Hard Times By Charles Dickens Book One: Chapter 9

'There's no more to tell, Miss Louisa. I keep the nine oils ready for him, and I know he will come back. Every letter that I see in Mr. Gradgrind's hand takes my breath away and blinds my eyes, for I think it comes from father, or from Mr. Sleary about father. Mr. Sleary promised to write as soon as ever father should be heard of, and I trust to him to keep his word.'

'Do look sharp for old Bounderby, Loo!' said Tom, with an impatient whistle. 'He'll be off if you don't look sharp!'

After this, whenever Sissy dropped a curtsey to Mr. Gradgrind in the presence of his family, and said in a faltering way, 'I beg your pardon, sir, for being troublesome — but — have you had any letter yet about me?' Louisa would suspend the occupation of the moment, whatever it was, and look for the reply as earnestly as Sissy did. And when Mr. Gradgrind regularly answered, 'No, Jupe, nothing of the sort,' the trembling of Sissy's lip would be repeated in Louisa's face, and her eyes would follow Sissy with compassion to the door. Mr. Gradgrind usually improved these occasions by remarking, when she was gone, that if Jupe had been properly trained from an early age she would have remonstrated to herself on sound principles the baselessness of these fantastic hopes. Yet it did seem (though not to him, for he saw nothing of it) as if fantastic hope could take as strong a hold as Fact.

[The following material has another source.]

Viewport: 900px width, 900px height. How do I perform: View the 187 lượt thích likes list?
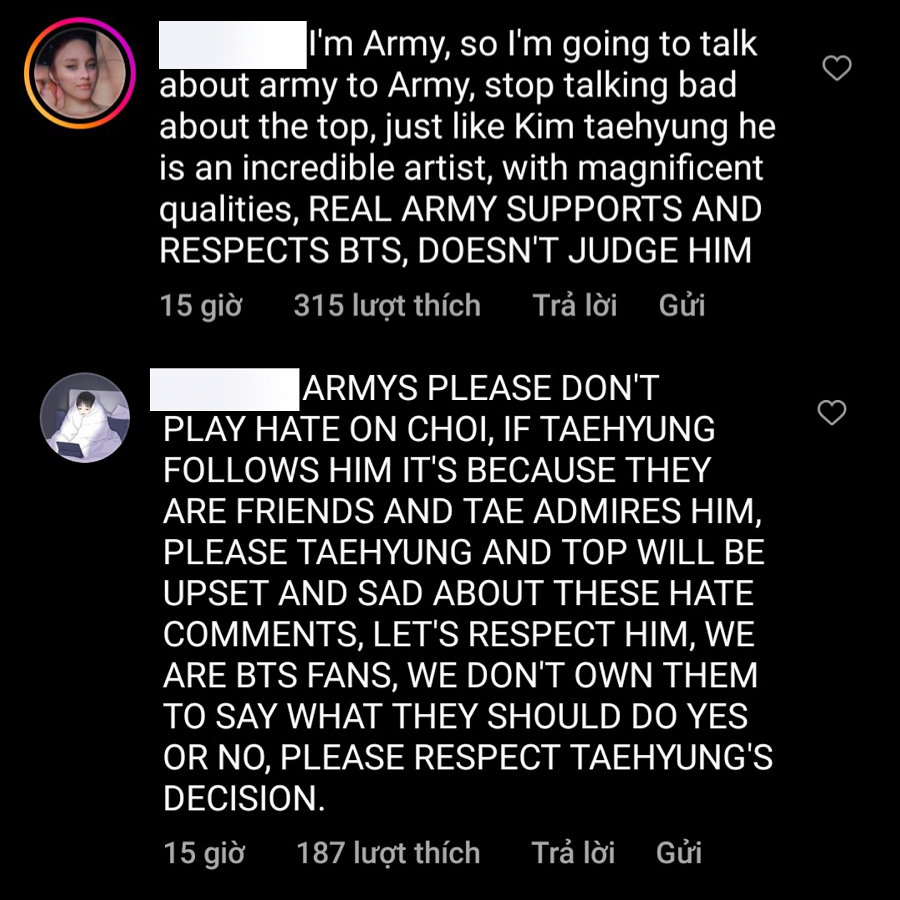388,852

This observation must be limited exclusively to his daughter. As to Tom, he was becoming that not unprecedented triumph of calculation which is usually at work on number one. As to Mrs. Gradgrind, if she said anything on the subject, she would come a little way out of her wrappers, like a feminine dormouse, and say:

'Good gracious bless me, how my poor head is vexed and worried by that girl Jupe's so perseveringly asking, over and over again, about her tiresome letters! Upon my word and honour I seem to be fated, and destined, and ordained, to live in the midst of things that I am never to hear the last of. It really is a most extraordinary circumstance that it appears as if I never was to hear the last of anything!'

At about this point, Mr. Gradgrind's eye would fall upon her; and under the influence of that wintry piece of fact, she would become torpid again.